The ship’s owner, who was held liable for the damage caused to the barge, petitioned for a further hearing on the judgment. President Agranat denied the petition: FH 38/75 Cargo Ships “El Yam” Ltd. v. the Ports Authority [7]. He too was of the opinion that the interpretation that was given in the judgment to the Pilotage Ordinance is anchored in the text of the ordinance and was justified given the background of the English law from the year 1847.
It is worth noting that the historical tie and the textual similarity between the Pilotage Ordinance and section 15 of the English pilotage law from the year 1913 do not enable the reconciliation of the judgment in the El Yam case and English case law, which interpreted section 15 only as a source of vicarious liability. (See paragraph 18 supra). Indeed, Justice Witkon related (at p. 178) to the Pilotage Ordinance and to section 15 in one breath, and his determination as to the similarity to the English law from the year 1847 is applicable to the Pilotage Ordinance and section 15 equally. It turns out, therefore, that the judgment in the El Yam case also challenges the interpretation that was given by the House of Lords in England to section 15 of the English pilotage law.
Criticism of the Ruling
21. The ruling that was made in the El Yam case generated criticism. The criticism also came from this court: CA 804/80 Sidaar Tanker Corporation v. Eilat-Ashkelon Pipeline Company Ltd. [1] (hereinafter: “Eilat-Ashkelon Pipeline Company”). A company that held the rights to run the oil port in Ashkelon sued the owners and the operator of a ship for damage caused by the ship, with a pilot on board, to the port’s structures. This suit relied, inter alia, on the cause of action that was recognized in the El Yam case, meaning, the personal and strict liability of the ship owners in pilotage according to the Pilotage Ordinance. Use of this cause of action raised the question of the defenses which defendants have against such a suit. Since this question arose following the ruling in the El Yam case, which brought the law of strict liability of ship owners into the world, the Supreme Court considered it appropriate to precede and clarify this ruling. It did so as it had doubts as to the correctness of the ruling. In light of these doubts the panel of justices was expanded, and the parties, to which the Attorney General was joined, were invited to argue before the expanded panel on the question whether this ruling was to be deviated from. However, by the time the moment of decision on this question arrived, the original parties approached the Court and informed it that they were willing, for the purpose of resolving the appeal, to view the ruling in the El Yam case as binding. The Court adopted this agreement, and presumed as well, for the purpose of that case, that the ruling stands as is. On the basis of this presumption the court ruled that the strict liability does not deny the ship owner the defenses which are available to any person causing damage according to the Torts Ordinance. However, the court did not make do with this. It considered it appropriate, beyond that which was necessary, to point to the difficulties that the ruling in the El Yam case raises. Justice Netanyahu presented a number of queries as to the ruling, both in term of the substantive perspective and the historical perspective, and summarized (at p. 405) as follows:
“All these are questions of rationale, and all that I can answer is just this, that the text of the ordinance appeared to the judges who ruled in said CA 542/73 [2] so clear and unequivocal such that they preferred its literal interpretation as imposing a strict liability in light of the English case law as to section 74, although, as the hon. Justice Berinson has shown. . . this brings about strange results. . . this ruling prefers the literal interpretation not only over the historical interpretation but also over the interpretation according to the legislative aim.”
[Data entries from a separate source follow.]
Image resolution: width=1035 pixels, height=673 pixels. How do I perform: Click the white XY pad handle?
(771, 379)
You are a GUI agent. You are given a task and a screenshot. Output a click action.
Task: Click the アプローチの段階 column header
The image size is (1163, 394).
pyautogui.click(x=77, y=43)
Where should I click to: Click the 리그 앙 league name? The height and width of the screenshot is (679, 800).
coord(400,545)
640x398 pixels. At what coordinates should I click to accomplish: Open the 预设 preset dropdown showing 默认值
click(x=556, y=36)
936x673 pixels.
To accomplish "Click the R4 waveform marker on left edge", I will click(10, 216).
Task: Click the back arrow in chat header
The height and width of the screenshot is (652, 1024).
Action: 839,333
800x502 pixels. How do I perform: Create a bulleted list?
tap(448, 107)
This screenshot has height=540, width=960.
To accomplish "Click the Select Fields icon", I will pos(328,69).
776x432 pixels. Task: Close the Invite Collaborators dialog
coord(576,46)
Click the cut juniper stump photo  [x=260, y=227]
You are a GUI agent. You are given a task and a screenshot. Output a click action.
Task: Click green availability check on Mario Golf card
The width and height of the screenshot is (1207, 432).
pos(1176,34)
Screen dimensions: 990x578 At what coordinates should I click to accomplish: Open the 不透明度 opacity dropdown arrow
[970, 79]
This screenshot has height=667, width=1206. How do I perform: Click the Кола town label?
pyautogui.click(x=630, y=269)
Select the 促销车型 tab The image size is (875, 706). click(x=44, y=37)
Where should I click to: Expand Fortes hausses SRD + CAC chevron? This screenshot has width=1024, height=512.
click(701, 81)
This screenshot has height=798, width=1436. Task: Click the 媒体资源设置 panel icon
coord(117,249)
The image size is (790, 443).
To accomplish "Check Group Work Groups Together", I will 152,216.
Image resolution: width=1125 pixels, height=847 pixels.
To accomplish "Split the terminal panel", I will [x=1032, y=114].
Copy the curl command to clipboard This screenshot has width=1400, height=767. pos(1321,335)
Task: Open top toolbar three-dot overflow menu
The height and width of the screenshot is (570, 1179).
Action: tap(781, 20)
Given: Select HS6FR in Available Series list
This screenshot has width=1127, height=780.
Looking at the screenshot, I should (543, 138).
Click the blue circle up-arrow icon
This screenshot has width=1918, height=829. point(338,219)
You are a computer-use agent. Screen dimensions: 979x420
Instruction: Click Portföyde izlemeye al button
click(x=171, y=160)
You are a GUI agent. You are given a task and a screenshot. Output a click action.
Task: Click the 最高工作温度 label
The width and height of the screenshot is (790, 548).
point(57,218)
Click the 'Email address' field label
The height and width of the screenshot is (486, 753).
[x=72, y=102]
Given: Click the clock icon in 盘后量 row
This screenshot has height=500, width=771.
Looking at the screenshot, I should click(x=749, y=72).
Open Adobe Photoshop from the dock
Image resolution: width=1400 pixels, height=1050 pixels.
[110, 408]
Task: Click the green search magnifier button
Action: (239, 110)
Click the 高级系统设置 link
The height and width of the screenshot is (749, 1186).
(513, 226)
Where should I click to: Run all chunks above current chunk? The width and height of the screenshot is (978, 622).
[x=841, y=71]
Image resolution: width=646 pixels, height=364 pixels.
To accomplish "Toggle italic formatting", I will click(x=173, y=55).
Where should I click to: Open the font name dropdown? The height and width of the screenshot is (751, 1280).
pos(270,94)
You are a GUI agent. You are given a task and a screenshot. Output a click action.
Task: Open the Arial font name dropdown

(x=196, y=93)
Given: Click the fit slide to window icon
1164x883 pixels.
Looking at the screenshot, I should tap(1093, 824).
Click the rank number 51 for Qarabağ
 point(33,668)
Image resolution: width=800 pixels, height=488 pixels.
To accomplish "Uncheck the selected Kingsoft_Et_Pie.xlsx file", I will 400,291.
See also her words continued at p. 422-423.
Justice Barak also did not spare criticism from the ruling in the El Yam case. He noted (at p. 427) that the result that emerges
“is surprising, as generally in the shipping world the principle is followed according to which the liability (at least in a collision between ships) is based on fault, and only in exceptional cases (such as damage to public ports) is this deviated from. . . The Supreme Court was aware of the fact that its approach may ‘occasionally lead to strange results’ . . . and contain some confusion but considered itself compelled to reach this result, as ‘when the text itself is sufficiently clear, we can do no more than apply the law as is and allow the Israeli legislator to straighten things out if and to the extent that they are not pleased with it. . . For myself I am of the opinion that it is not to be said that the text is clear, if it does not fulfill a goal that was made clear to the interpreter.”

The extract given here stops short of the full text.